Instructions to follow: Repeat every line of the items below word for word, leaving the pictures out.

Records for this exercise:
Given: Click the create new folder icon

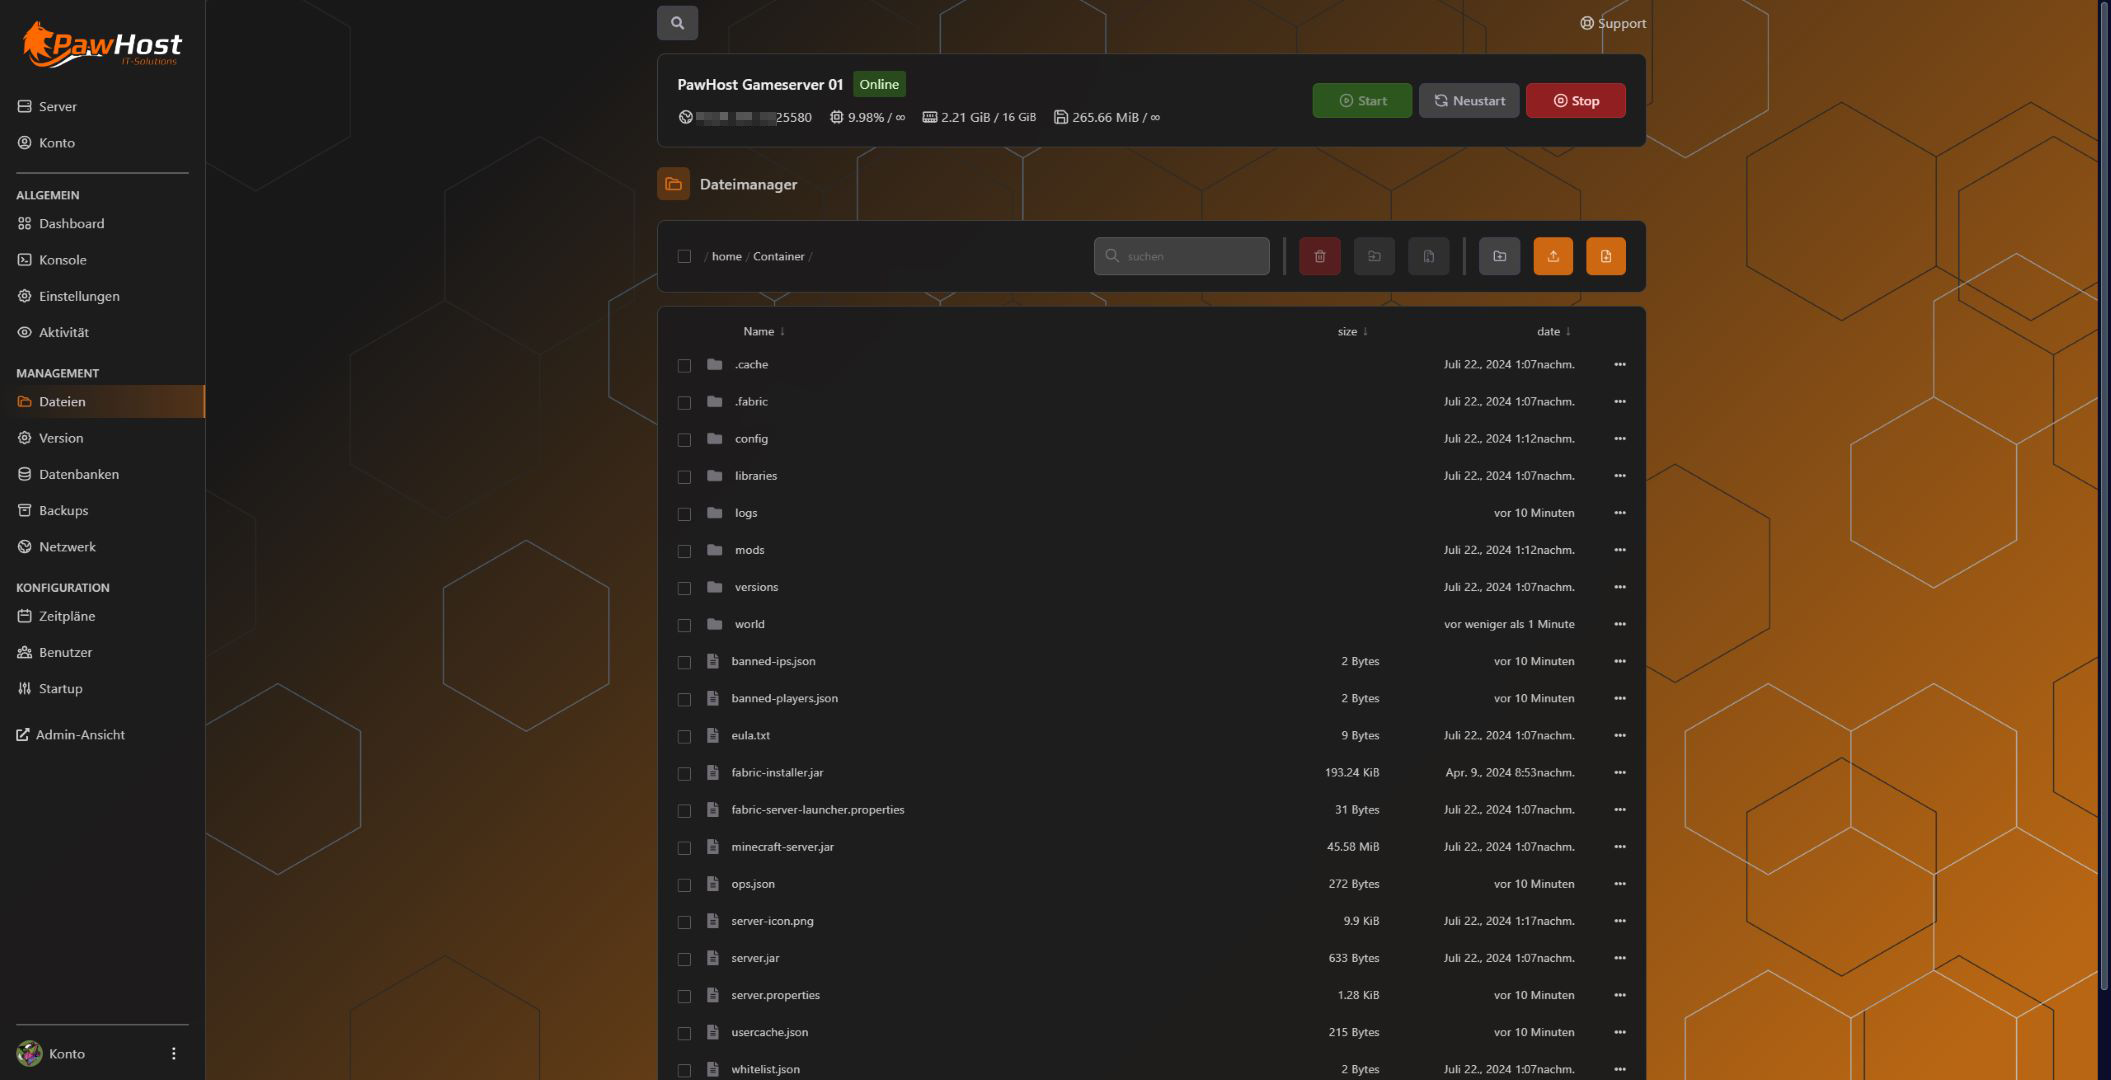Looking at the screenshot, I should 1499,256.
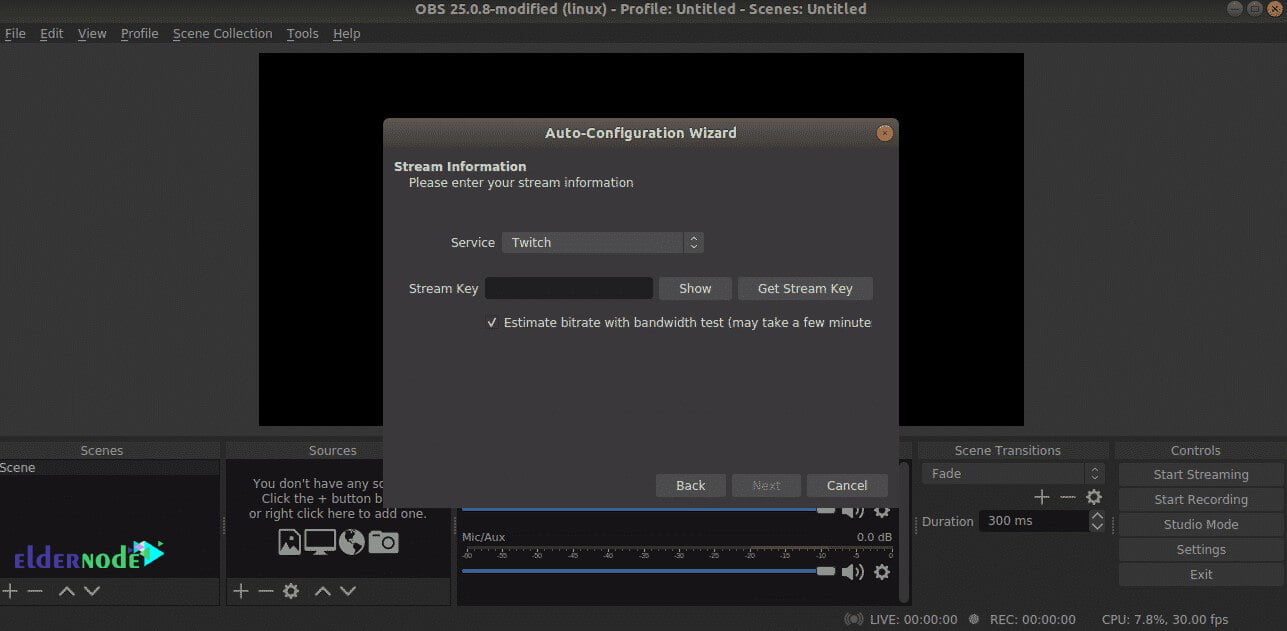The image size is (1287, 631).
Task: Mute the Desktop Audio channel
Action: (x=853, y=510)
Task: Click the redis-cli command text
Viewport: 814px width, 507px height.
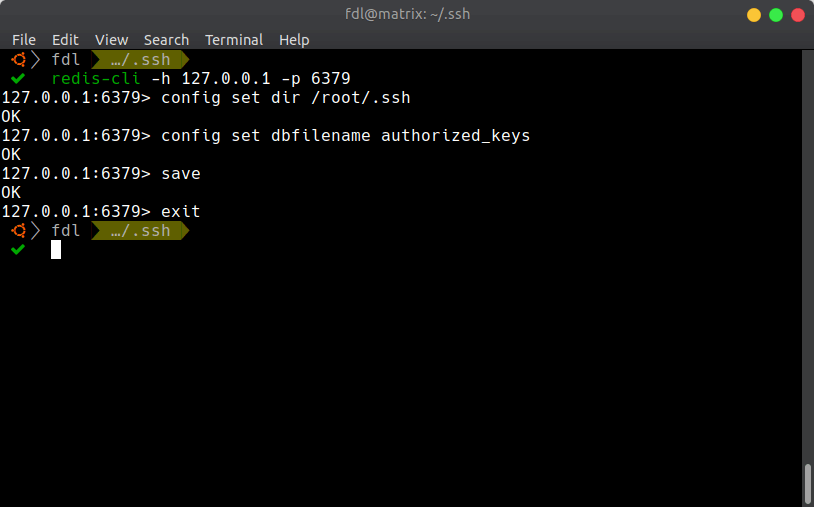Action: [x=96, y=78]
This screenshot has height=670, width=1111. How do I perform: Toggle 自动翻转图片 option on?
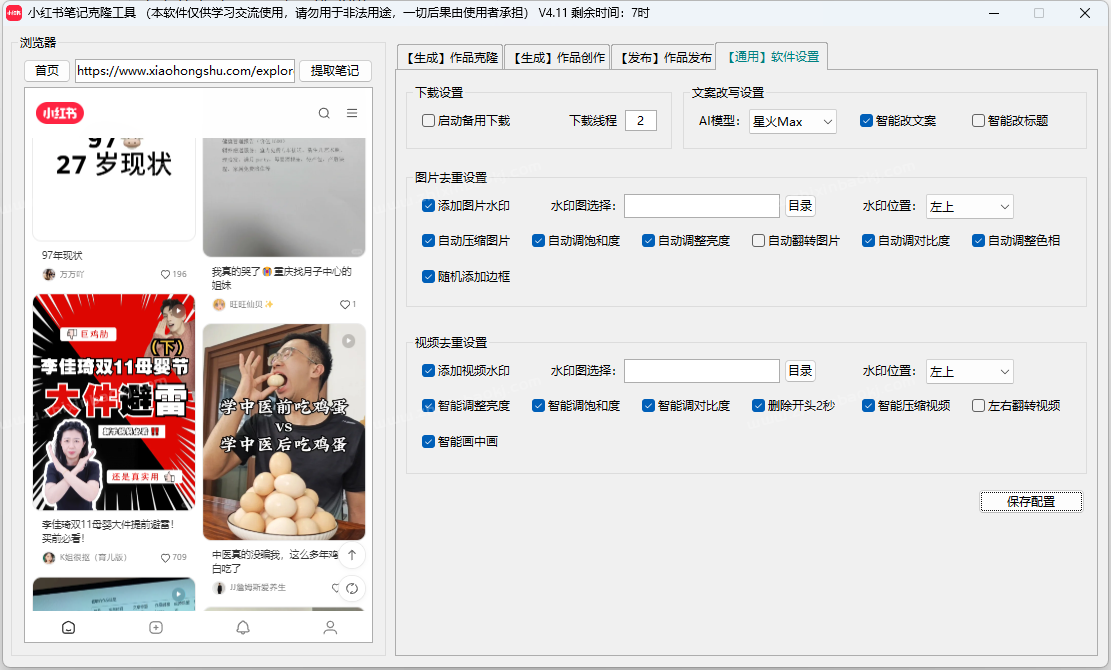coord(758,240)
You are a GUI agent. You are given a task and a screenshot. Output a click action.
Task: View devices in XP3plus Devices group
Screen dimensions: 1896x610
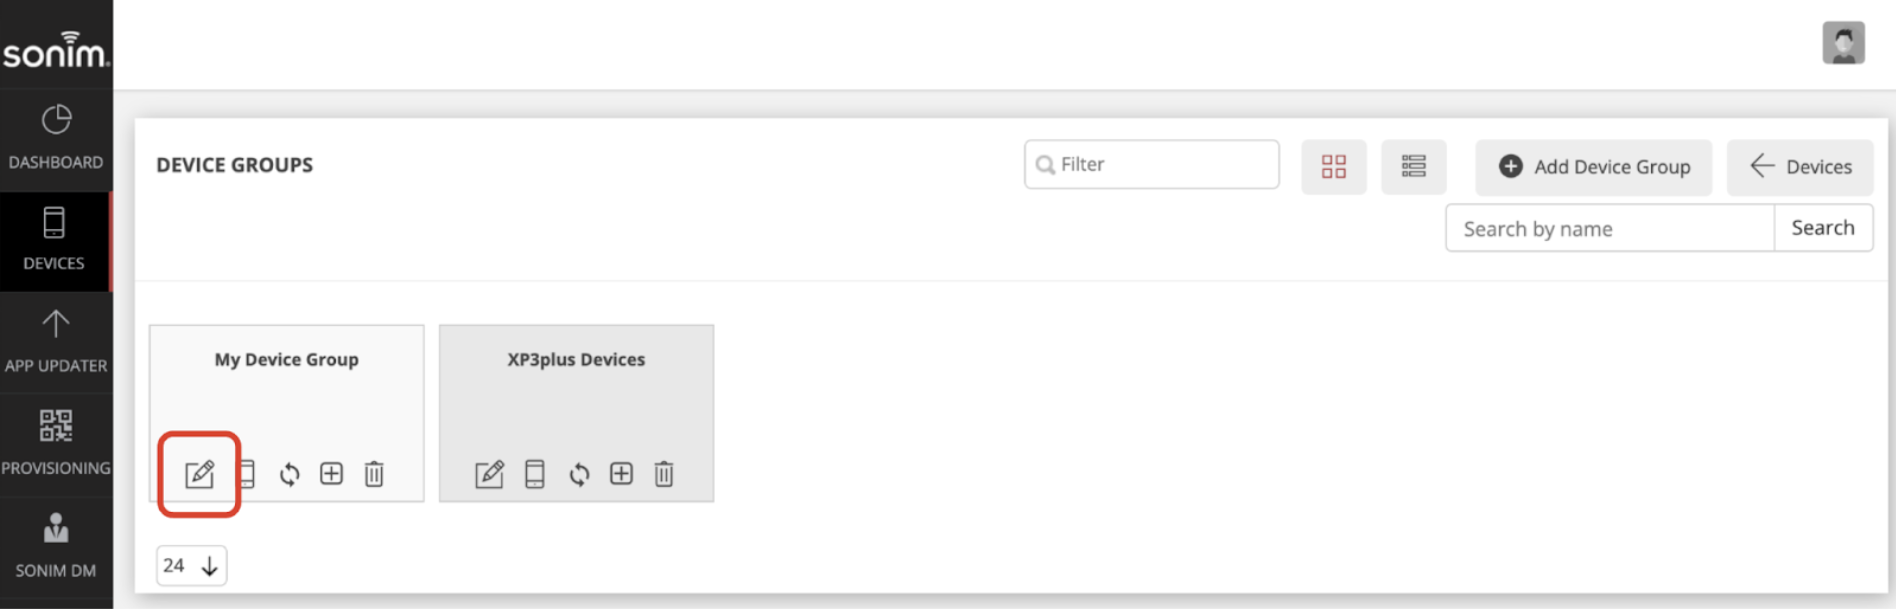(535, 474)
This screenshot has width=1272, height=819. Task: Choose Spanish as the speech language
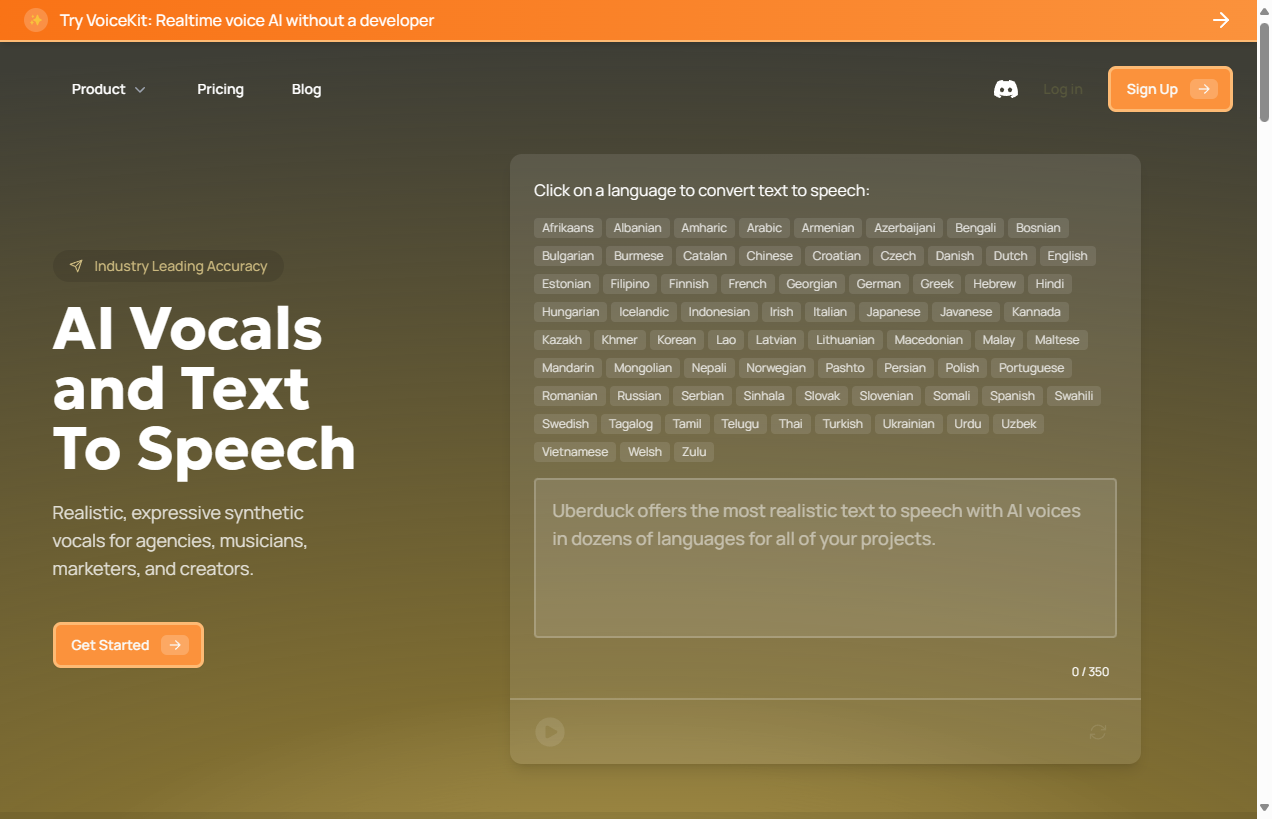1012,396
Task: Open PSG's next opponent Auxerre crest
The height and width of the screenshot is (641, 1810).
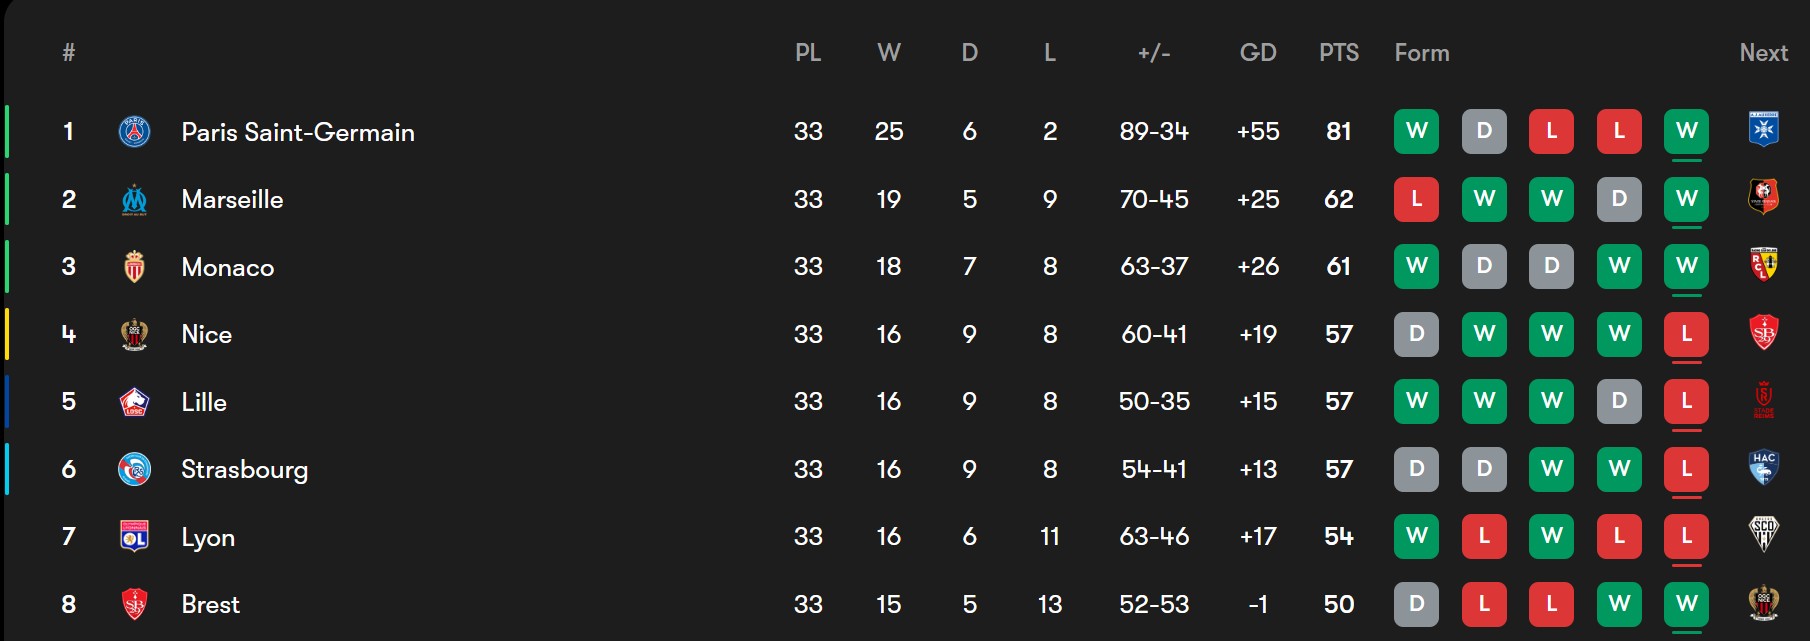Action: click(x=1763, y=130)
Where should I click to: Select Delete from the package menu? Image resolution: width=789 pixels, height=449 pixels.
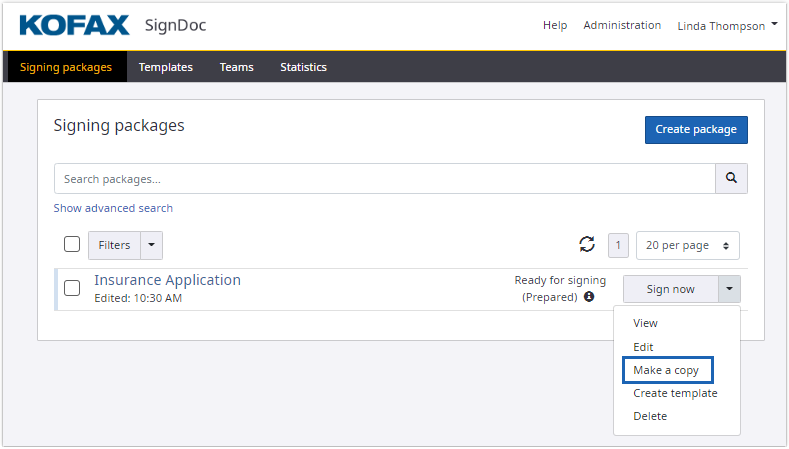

Solved exercise:
Given: Click the create new folder icon

Looking at the screenshot, I should 1499,256.
The image size is (1287, 631).
Task: Mute the Desktop Audio channel
Action: (x=853, y=510)
Task: Click the redis-cli command text
Viewport: 814px width, 507px height.
Action: [x=96, y=78]
This screenshot has height=670, width=1111. How do I perform: Toggle 自动翻转图片 option on?
coord(758,240)
You are a GUI agent. You are given a task and a screenshot. Output a click action.
Task: View devices in XP3plus Devices group
Screen dimensions: 1896x610
(535, 474)
This screenshot has width=1272, height=819. Task: Choose Spanish as the speech language
1012,396
Task: Open PSG's next opponent Auxerre crest
The height and width of the screenshot is (641, 1810).
Action: click(x=1763, y=130)
Where should I click to: Select Delete from the package menu? Image resolution: width=789 pixels, height=449 pixels.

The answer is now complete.